Бабек, встречавшийся в своей жизни с тысячами людей, лихорадочно перебирал в памяти.
— Рублев… Рублев…
Людей с такой фамилией оказалось несколько. Каждого из них он помнил, но забыть гиганта с мужественным и добрым лицом он бы не мог. Таких людей даже в огромных городах раз, два и обчелся.
— Вам привет от Леонида Васильевича, — и Комбат подмигнул.
Всего лишь два слова — имя и отчество — решили все. Бабек сразу же понял, Рублеву можно доверять.
Конечно же, не безоглядно, мало ли по каким каналам Чурбаков, занимавший ранее один из ведущих постов в советском государстве, мог получить информацию о том, что Жак Бабек работает на ГРУ. Но Бабек знал и другое — Главное разведывательное управление славится во всем мире тем, что из него практически не бывает утечки информации. Это не бывшее КГБ, генералы которого напропалую пишут мемуары, в которых сдают своих бывших соратников, раскрывают резидентов.
Да и говорит человек, назвавшийся Рублевым, достаточно осторожно, не называя фамилий.
— Он знает где мы? — спросил Жак, в его глазах горела надежда.
— Может и знает, — не хотел сразу же огорчать француза Комбат. — Нас было двое. Я попал сюда.
— А что стало со вторым?
— Не имею понятия.
Попович дернулся, приступ сумасшествия на какое-то время отступил. Он секунд пять еще посидел с открытым ртом, затем поднялся, подошел к прутьям и стал рассматривать Комбата.
— Рублев.
— Да.
— Так людей не зовут, разве что китайцев.

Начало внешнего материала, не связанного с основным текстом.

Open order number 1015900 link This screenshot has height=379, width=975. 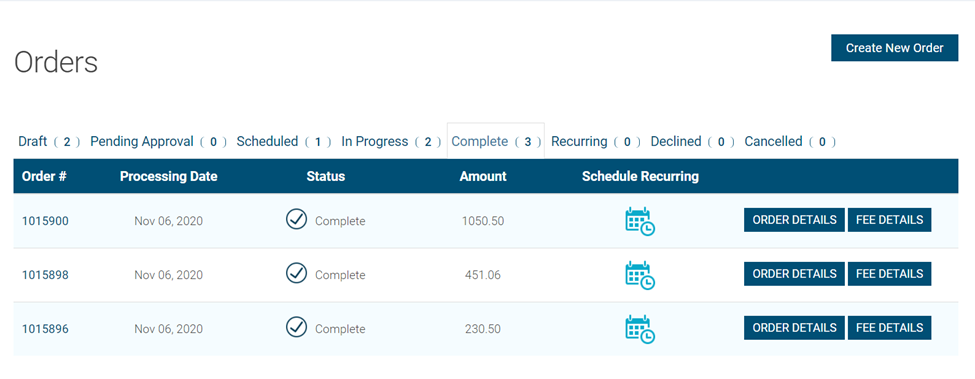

— А я такой, — и он протянул из-за прутьев худую грязную руку так, словно бы Комбат мог пожать ее, их разделяло метра четыре.
— Зовут-то тебя как?
Попович морщил лоб, не в силах вспомнить. А затем широко улыбнулся, показывая давно нечищенные дорогие металлокерамические зубы:
— Меня в школе все Попкой звали. Попка дурак!
Попка дурак!
И несмотря на ужас положения, несмотря на то, что перед ним стоял сумасшедший, Рублев тоже улыбнулся.

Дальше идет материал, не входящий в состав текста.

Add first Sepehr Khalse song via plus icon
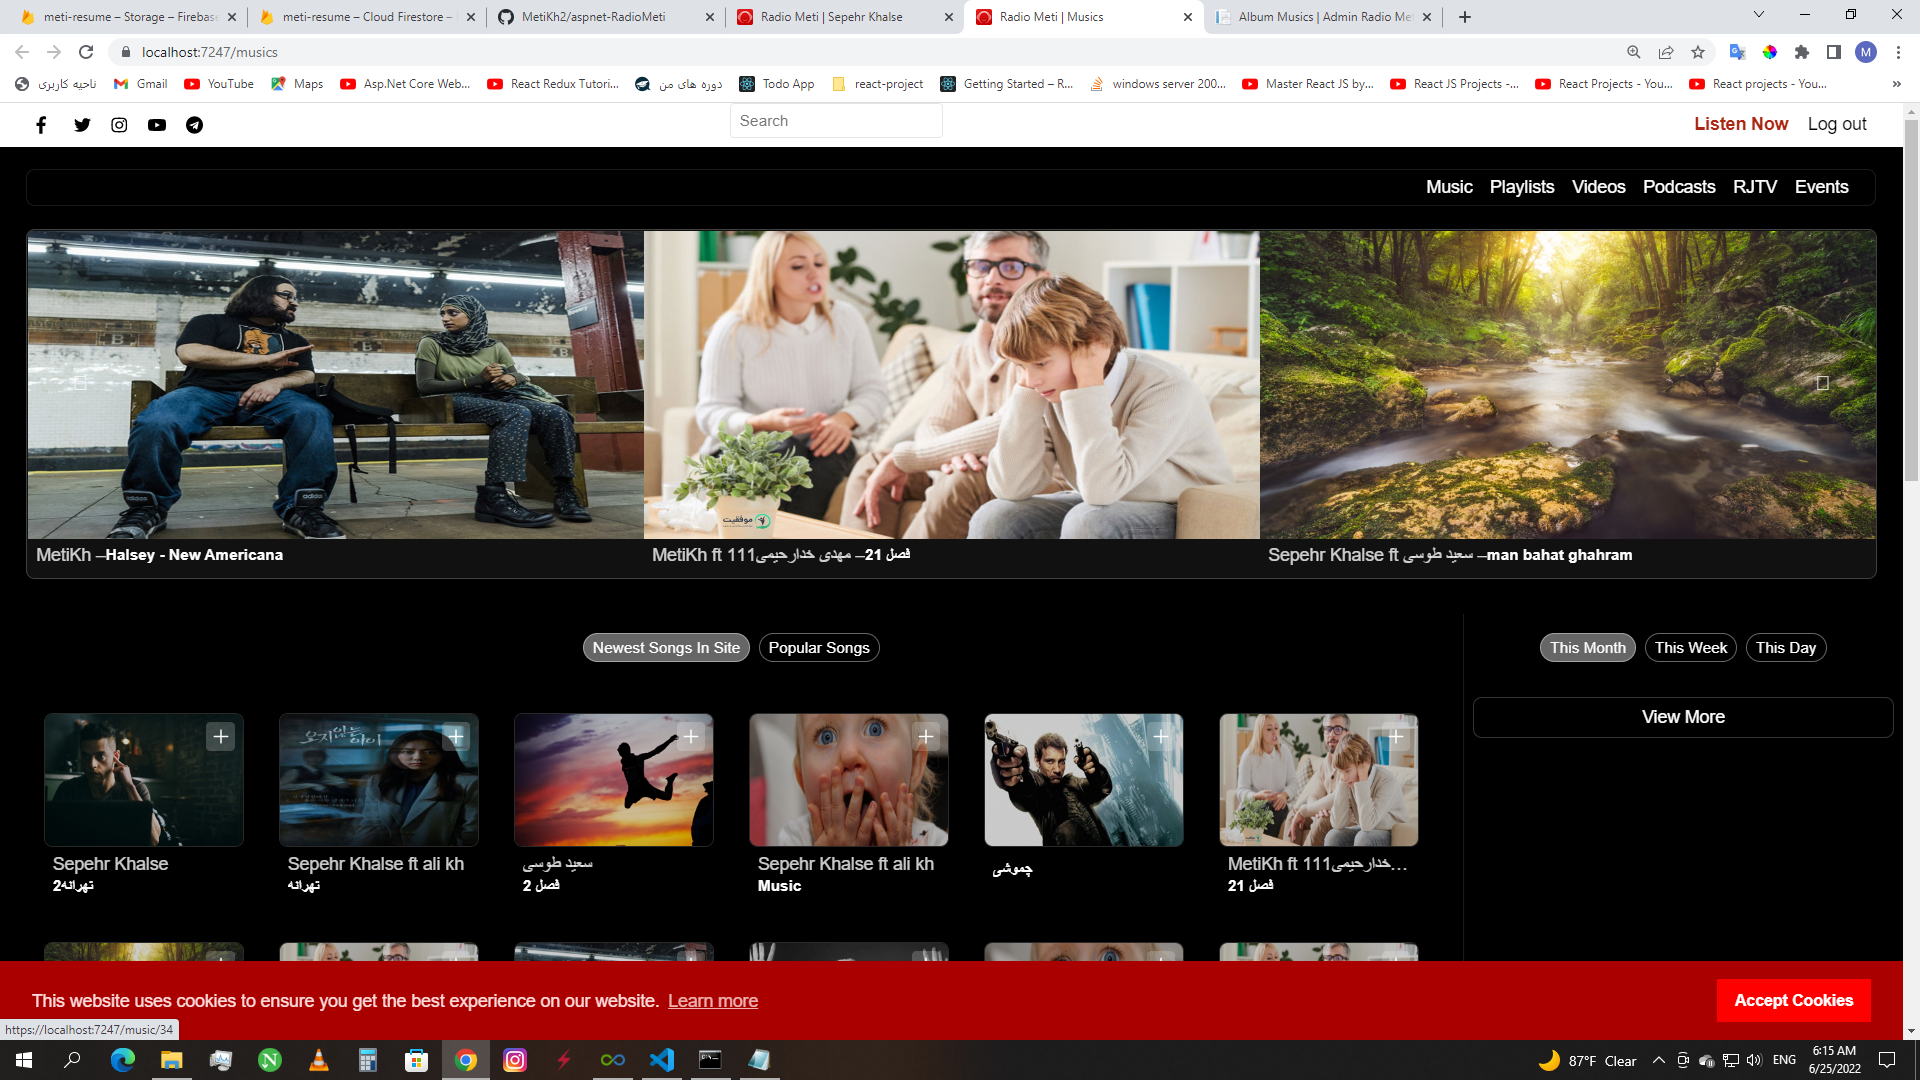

А ведь улыбка сумасшедшего бизнесмена была единственно человеческой в этом подземелье.
— У меня тоже кличка есть.
— Какая?
— Комбат.
— У, хорошая кличка! На компьютере такая игра есть, — и Попович, отставив указательный палец правой руки, принялся кричать:
— Пиф-паф! Пиф-паф! Падай, ты убит!
Он прокричал затем слово «комбат», делая ударение то на первом, то на последнем слове.

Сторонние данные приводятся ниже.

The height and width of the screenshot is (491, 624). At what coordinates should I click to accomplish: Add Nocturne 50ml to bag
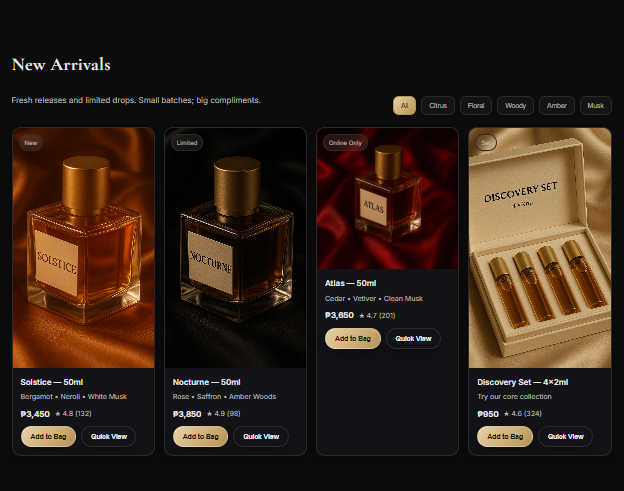click(201, 436)
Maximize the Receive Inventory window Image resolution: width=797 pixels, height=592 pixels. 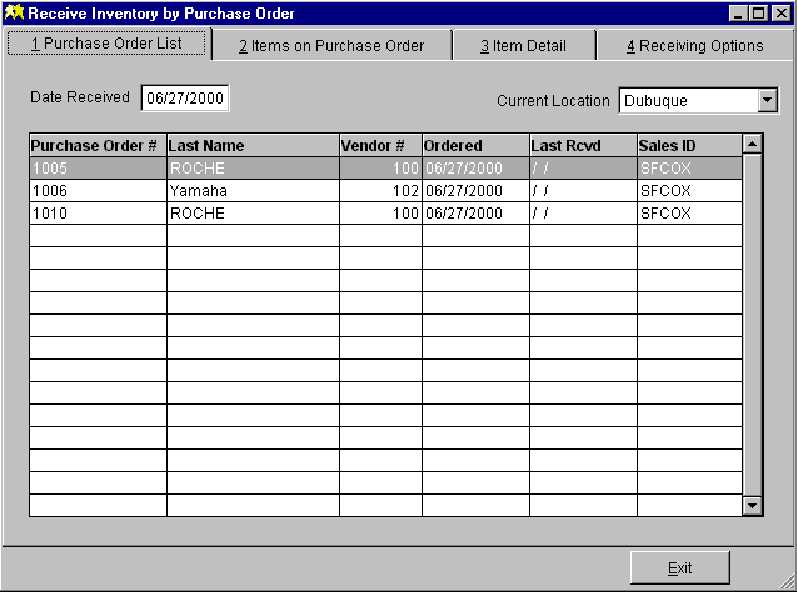click(758, 13)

Павел Свиридов и Сергей Бородин сидели за дощатым столом, играя в карты.
— Может выйти? Что-то они разошлись, — пробурчал Паша, но даже не двинулся с места.
— Тебе дело? Пусть себе порезвятся, — он прислушался. По подземному коридору слышался топот. — Ну вот и охрана прибыла.
Злые охранники во главе с Борисом хмуро поздоровались с Бородиным и со Свиридовым.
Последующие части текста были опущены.